PET - Plain English Taxonomy

Attribute: BSL19293
Concept:
Label: APRA Risk Margin on Net Outstanding Claims
Concept Guidance:
This is the value, as at the relevant date, of the risk margin component of outstanding claims liabilities (OCL), net of any recoveries, determined in accordance with relevant prudential standards. This includes the APRA risk margin (75% probability of sufficiency including diversification benefits) included in the net OCL. OCL relates to all claims incurred prior to the valuation date, whether or not they have been reported to the insurer. The value of the OCL must include an amount in respect of the expenses that the insurer expects to incur in settling these claims. The value of OCL must not include any Government charges directly imposed on the insurer such as levies, duties and taxes. The risk margin is the component of the value of OCL that relates to the inherent uncertainty that outcomes will differ from the central estimate.
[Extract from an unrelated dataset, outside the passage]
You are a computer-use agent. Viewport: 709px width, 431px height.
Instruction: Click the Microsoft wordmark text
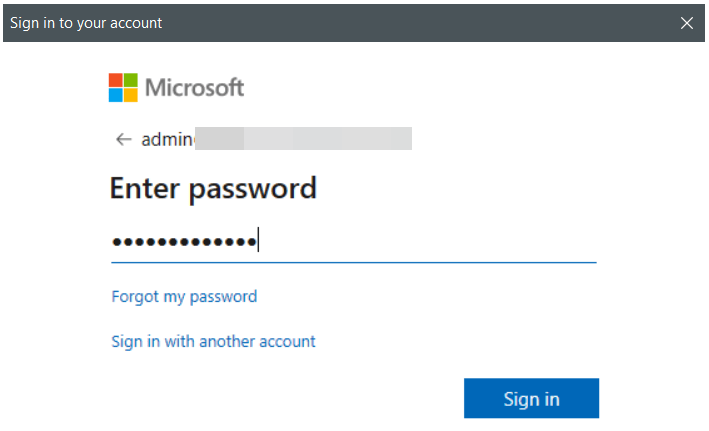click(x=195, y=87)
The risk margin relates to the central estimate measured as the present value of the future expected payments net of any recoveries, i.e. discounted for future investment income, determined in accordance with relevant prudential standards. The central estimate is intended to reflect the mean value in the range of possible values for the outcome (that is, the mean of the distribution of probabilistic outcomes), and the risk margin, when added to the central estimate, is intended to increase the likelihood that the OCL will be sufficient to the level required in relevant prudential standards. 
Dimensions
Dimension Member Description
(ReinsuranceBusiness)
This dimension is used to categorise information according to business activity.
Report where the class of business relates to reinsurance contracts.Reinsurance contracts are insurance contracts where the policyholder is an insurer or reinsurer. Policyholder means a party that has a right to compensation under an insurance contract if an insured event occurs.
(ProportionalReinsurance)
This dimension relates to the types of reinsurance classification.
This refers to either traditional forms of quota share and/or surplus reinsurance placed on a treaty reinsurance basis or reinsurance written on an individual offer and acceptance basis; where the reinsurer and reinsured share, in proportion, the premium and losses of the reinsured.